Not all instructors are handsome young men mind- mine is a lady! But fingers crossed for you on that one!

Hope it goes really well for you.


----------



## Sheilagh1958 (Jun 24, 2011)

Well I have now had my induction at the gym and it went very well nowhere near as daunting as I thought it would be. 

So have booked up for a couple of group fitness sessions for next week 

I was always scared to join a gym I thought I was to unfit and that everyone would look at me. But everyone is just busy exercsing.


----------



## Steff (Jun 24, 2011)

Sheilagh1958 said:


> Well I have now had my induction at the gym and it went very well nowhere near as daunting as I thought it would be.
> 
> So have booked up for a couple of group fitness sessions for next week
> 
> I was always scared to join a gym I thought I was to unfit and that everyone would look at me. But everyone is just busy exercsing.



Yay pleased it was not as bad as you thought,knew ir would be ok lol..It will pay off for all the right reasons, all the best x


----------



## Casper (Jun 27, 2011)

Sheilagh1958 said:


> Well I have been been for assesment interview this evening for the New Life New me sessions. This a council run thing inconjunction with Newcastle University. The assessment was very thorough asking about my diet and activity levels. I also got weighed, bmi and waist measured. It sounds a great scheme and I going to make the best of this opportunity. I can attend any council run fitness session and for only ?1. Once I have attend a certain amount of session I am then given a voucher for a years membership to any local council gym.
◇ ◇ ◇ ◇
▶ **Brief A**:
Answer these questions about the fitness forum thread:
(i) Who is the instructor mentioned in the first post?
(ii) What has Sheilagh1958 booked for the following week?
(iii) Which university runs the New Life New me scheme together with the council?
▶ **Brief B**: Extend the fitness forum thread, picking up after its final sentence.

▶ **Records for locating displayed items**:
◇ ◇ ◇ ◇
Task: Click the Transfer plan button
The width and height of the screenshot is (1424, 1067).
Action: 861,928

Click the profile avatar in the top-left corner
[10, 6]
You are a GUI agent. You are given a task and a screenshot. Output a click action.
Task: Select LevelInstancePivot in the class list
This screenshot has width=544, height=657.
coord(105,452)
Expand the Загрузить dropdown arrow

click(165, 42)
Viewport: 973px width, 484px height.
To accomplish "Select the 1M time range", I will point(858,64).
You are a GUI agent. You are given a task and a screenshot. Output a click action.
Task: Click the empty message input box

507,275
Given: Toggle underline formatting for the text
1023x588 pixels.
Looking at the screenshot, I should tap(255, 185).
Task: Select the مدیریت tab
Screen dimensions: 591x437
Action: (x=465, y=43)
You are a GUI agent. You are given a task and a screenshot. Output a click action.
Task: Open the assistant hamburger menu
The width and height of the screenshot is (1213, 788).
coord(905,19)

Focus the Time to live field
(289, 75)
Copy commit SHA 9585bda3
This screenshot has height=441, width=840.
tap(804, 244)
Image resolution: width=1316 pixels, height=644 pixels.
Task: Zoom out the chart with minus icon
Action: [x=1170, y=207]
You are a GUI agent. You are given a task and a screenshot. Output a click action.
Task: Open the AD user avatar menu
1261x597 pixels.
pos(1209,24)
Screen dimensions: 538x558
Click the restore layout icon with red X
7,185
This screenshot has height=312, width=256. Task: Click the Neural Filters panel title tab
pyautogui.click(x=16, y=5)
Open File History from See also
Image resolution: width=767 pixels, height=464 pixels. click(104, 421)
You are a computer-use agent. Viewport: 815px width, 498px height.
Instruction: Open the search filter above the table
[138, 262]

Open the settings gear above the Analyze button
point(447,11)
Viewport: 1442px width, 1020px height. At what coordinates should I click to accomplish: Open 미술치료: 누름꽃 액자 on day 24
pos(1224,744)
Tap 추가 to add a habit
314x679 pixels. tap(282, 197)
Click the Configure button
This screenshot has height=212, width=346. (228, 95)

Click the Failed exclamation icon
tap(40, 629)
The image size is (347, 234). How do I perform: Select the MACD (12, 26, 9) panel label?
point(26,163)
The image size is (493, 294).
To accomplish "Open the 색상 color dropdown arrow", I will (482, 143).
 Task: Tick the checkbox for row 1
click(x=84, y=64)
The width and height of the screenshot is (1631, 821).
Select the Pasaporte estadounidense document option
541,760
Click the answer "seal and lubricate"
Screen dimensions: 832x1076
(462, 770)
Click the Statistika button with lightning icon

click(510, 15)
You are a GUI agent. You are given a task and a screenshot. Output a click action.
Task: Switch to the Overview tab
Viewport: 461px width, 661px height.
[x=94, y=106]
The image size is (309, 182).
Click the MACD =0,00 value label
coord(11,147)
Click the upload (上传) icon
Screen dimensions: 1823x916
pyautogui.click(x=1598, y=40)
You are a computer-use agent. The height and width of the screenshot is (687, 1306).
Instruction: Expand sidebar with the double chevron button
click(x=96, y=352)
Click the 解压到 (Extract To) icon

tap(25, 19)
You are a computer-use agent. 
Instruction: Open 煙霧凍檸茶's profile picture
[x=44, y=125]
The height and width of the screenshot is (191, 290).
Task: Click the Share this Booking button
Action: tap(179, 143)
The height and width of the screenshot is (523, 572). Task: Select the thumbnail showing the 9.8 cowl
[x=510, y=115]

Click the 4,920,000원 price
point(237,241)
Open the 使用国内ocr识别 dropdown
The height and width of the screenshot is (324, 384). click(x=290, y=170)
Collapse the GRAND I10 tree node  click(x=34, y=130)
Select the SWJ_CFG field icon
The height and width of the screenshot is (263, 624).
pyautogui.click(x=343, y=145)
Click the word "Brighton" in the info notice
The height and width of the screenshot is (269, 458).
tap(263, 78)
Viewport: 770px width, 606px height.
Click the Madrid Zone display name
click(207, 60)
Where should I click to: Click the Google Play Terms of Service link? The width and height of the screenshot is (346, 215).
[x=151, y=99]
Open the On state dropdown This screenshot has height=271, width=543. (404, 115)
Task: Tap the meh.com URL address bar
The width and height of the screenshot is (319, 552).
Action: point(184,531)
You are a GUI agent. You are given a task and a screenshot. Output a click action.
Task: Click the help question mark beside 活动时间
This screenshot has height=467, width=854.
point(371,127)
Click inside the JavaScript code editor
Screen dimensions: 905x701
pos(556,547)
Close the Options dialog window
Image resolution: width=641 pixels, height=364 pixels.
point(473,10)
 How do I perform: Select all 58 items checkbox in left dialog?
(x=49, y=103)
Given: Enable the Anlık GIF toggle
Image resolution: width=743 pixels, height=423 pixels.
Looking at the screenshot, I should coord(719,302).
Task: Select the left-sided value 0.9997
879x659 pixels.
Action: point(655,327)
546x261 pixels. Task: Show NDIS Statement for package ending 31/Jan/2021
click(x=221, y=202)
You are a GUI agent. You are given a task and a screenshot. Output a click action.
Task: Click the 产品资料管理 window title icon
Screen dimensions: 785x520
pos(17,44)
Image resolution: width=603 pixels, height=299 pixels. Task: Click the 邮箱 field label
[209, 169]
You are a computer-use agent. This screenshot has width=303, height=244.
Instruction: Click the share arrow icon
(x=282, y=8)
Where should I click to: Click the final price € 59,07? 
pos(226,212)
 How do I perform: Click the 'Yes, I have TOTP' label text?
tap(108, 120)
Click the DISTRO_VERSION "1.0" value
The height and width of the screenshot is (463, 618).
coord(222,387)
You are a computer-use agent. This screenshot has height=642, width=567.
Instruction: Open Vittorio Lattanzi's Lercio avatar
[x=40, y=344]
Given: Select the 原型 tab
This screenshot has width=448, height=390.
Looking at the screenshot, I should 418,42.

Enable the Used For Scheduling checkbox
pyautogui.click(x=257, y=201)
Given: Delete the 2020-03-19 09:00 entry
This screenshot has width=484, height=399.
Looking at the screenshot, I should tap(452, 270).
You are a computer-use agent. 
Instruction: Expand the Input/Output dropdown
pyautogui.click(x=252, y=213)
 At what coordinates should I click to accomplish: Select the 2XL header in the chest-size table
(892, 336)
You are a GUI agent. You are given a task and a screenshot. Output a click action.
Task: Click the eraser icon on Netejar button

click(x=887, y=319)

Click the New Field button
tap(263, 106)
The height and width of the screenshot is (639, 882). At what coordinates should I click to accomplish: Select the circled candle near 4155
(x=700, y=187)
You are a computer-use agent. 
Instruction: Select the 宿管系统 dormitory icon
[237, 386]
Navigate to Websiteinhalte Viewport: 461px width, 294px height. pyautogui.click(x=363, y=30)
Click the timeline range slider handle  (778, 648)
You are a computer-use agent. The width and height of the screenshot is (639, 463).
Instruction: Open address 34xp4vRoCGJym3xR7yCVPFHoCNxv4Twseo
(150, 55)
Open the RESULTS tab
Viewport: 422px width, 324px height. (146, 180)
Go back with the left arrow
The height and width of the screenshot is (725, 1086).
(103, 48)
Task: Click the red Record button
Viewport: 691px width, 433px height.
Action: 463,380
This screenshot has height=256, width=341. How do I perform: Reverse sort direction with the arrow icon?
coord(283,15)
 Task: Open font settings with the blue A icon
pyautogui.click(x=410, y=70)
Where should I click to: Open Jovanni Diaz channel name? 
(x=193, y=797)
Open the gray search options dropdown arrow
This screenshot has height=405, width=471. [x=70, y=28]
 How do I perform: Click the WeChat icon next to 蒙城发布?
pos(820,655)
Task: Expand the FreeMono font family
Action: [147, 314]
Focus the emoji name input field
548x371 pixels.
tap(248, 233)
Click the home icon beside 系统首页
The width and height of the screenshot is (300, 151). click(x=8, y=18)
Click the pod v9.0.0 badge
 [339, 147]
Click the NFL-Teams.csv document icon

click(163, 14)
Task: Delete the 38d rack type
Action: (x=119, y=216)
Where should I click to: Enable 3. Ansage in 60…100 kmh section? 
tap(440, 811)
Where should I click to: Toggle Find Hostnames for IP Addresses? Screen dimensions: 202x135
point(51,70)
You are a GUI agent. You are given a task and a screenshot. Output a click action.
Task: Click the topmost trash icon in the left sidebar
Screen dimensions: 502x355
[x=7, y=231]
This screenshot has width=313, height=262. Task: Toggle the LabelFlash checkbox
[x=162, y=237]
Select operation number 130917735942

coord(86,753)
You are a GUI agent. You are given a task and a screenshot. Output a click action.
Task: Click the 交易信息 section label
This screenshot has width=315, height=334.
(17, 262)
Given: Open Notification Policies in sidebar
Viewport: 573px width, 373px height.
◇ ◇ ◇ ◇
▶ **Task output A**:
(i) A lady.
(ii) A couple of group fitness sessions.
(iii) Newcastle University.

▶ **Task output B**:
> 
> :



Could you tell more about this council run project? I live about 20 miles north of Newcastle, so possibly may be included in any scheme


----------



## KateXXXXXX (Jun 27, 2011)

Yay!  Way to go, Sheilagh!

I wish Kent ran schemes like that.  Maybe we should move back up to the NE/Durham area...  (HM...  We'd be closer to my beloved father in law, too!  The Bionic Granddad!   )


----------



## Sheilagh1958 (Jul 21, 2011)

Well things are going well with the new regime. I am now going to the gym 3 times a week and actually enjoying it. So hopefully will start to see my weight start to drop.


----------



## Northerner (Jul 21, 2011)

Sheilagh1958 said:


> Well things are going well with the new regime. I am now going to the gym 3 times a week and actually enjoying it. So hopefully will start to see my weight start to drop.



Excellent Sheilagh! Well done!


----------



## lucy123 (Jul 22, 2011)

Northerner said:


> Excellent Sheilagh! Well done!



Well done Sheilagh - really pleased you have found the gym - be careful it becomes addictive!


----------



## MargB (Jul 22, 2011)

Hadn't noticed this thread - sounds good.  I remember the first time I went to a gym I expected to be laughed at but like others have said, everyone is there just for themselves which suits me.  In fact, nowadays, I don't like anyone talking to me when I am at the gym, I am not there to be sociable!!


----------



## Sheilagh1958 (Jul 22, 2011)

lucy123 said:


> Well done Sheilagh - really pleased you have found the gym - be careful it becomes addictive!



Lucy......I always use to think it was strange that people got addicted to going to the gym but now starting to understand.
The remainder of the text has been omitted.